Write out the data once more, exactly as it reads.

(Beginning of Record extracts)

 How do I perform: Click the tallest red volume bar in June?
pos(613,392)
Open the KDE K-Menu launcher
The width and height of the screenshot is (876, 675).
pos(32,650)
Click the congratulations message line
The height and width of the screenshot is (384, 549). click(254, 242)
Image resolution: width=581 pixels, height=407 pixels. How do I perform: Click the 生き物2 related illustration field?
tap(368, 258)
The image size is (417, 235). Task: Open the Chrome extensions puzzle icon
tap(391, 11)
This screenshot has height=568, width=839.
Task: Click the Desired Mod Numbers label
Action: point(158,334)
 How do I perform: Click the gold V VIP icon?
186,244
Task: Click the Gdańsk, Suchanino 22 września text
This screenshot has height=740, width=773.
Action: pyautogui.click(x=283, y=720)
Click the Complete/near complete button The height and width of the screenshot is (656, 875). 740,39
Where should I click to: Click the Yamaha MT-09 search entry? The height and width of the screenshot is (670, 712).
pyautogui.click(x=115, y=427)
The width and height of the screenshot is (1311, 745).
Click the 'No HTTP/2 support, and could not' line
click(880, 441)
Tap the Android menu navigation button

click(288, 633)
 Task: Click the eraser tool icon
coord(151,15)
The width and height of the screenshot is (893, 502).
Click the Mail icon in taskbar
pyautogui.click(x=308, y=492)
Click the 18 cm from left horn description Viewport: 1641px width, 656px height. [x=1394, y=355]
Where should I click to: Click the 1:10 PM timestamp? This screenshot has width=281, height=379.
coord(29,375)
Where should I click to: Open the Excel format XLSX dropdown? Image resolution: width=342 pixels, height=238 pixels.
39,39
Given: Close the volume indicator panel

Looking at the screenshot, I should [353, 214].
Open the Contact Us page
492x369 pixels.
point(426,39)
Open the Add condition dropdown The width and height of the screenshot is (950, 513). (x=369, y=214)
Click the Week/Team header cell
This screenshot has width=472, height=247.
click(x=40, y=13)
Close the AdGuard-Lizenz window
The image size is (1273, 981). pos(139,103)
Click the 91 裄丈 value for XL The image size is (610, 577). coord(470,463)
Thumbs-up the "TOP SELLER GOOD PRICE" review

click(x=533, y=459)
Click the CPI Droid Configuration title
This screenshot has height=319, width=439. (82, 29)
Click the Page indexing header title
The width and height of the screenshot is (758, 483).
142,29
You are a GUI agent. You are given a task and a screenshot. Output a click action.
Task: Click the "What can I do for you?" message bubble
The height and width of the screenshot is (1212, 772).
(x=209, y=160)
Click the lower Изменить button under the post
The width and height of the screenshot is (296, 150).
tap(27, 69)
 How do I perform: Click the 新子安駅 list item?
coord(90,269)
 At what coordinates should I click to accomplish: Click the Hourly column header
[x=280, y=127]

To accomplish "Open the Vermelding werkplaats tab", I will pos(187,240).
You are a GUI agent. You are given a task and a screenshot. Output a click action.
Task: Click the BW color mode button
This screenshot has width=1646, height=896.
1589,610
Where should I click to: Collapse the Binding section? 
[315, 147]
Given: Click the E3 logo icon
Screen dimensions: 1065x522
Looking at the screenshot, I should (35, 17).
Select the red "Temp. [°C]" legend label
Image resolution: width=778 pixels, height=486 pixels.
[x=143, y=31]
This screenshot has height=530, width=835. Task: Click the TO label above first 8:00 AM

(End of Record extracts)

▶ **Output for this task**
 How do I perform: Click the tallest red volume bar in June?
pos(613,392)
Open the KDE K-Menu launcher
The width and height of the screenshot is (876, 675).
pos(32,650)
Click the congratulations message line
The height and width of the screenshot is (384, 549). click(254, 242)
Image resolution: width=581 pixels, height=407 pixels. How do I perform: Click the 生き物2 related illustration field?
tap(368, 258)
The image size is (417, 235). Task: Open the Chrome extensions puzzle icon
tap(391, 11)
This screenshot has height=568, width=839.
Task: Click the Desired Mod Numbers label
Action: point(158,334)
 How do I perform: Click the gold V VIP icon?
186,244
Task: Click the Gdańsk, Suchanino 22 września text
This screenshot has height=740, width=773.
Action: pyautogui.click(x=283, y=720)
Click the Complete/near complete button The height and width of the screenshot is (656, 875). 740,39
Where should I click to: Click the Yamaha MT-09 search entry? The height and width of the screenshot is (670, 712).
pyautogui.click(x=115, y=427)
The width and height of the screenshot is (1311, 745).
Click the 'No HTTP/2 support, and could not' line
click(880, 441)
Tap the Android menu navigation button

click(288, 633)
 Task: Click the eraser tool icon
coord(151,15)
The width and height of the screenshot is (893, 502).
Click the Mail icon in taskbar
pyautogui.click(x=308, y=492)
Click the 18 cm from left horn description Viewport: 1641px width, 656px height. [x=1394, y=355]
Where should I click to: Click the 1:10 PM timestamp? This screenshot has width=281, height=379.
coord(29,375)
Where should I click to: Open the Excel format XLSX dropdown? Image resolution: width=342 pixels, height=238 pixels.
39,39
Given: Close the volume indicator panel

Looking at the screenshot, I should [353, 214].
Open the Contact Us page
492x369 pixels.
point(426,39)
Open the Add condition dropdown The width and height of the screenshot is (950, 513). (x=369, y=214)
Click the Week/Team header cell
This screenshot has width=472, height=247.
click(x=40, y=13)
Close the AdGuard-Lizenz window
The image size is (1273, 981). pos(139,103)
Click the 91 裄丈 value for XL The image size is (610, 577). coord(470,463)
Thumbs-up the "TOP SELLER GOOD PRICE" review

click(x=533, y=459)
Click the CPI Droid Configuration title
This screenshot has height=319, width=439. (82, 29)
Click the Page indexing header title
The width and height of the screenshot is (758, 483).
142,29
You are a GUI agent. You are given a task and a screenshot. Output a click action.
Task: Click the "What can I do for you?" message bubble
The height and width of the screenshot is (1212, 772).
(x=209, y=160)
Click the lower Изменить button under the post
The width and height of the screenshot is (296, 150).
tap(27, 69)
 How do I perform: Click the 新子安駅 list item?
coord(90,269)
 At what coordinates should I click to accomplish: Click the Hourly column header
[x=280, y=127]

To accomplish "Open the Vermelding werkplaats tab", I will pos(187,240).
You are a GUI agent. You are given a task and a screenshot. Output a click action.
Task: Click the BW color mode button
This screenshot has width=1646, height=896.
1589,610
Where should I click to: Collapse the Binding section? 
[315, 147]
Given: Click the E3 logo icon
Screen dimensions: 1065x522
Looking at the screenshot, I should (35, 17).
Select the red "Temp. [°C]" legend label
Image resolution: width=778 pixels, height=486 pixels.
[x=143, y=31]
This screenshot has height=530, width=835. Task: Click the TO label above first 8:00 AM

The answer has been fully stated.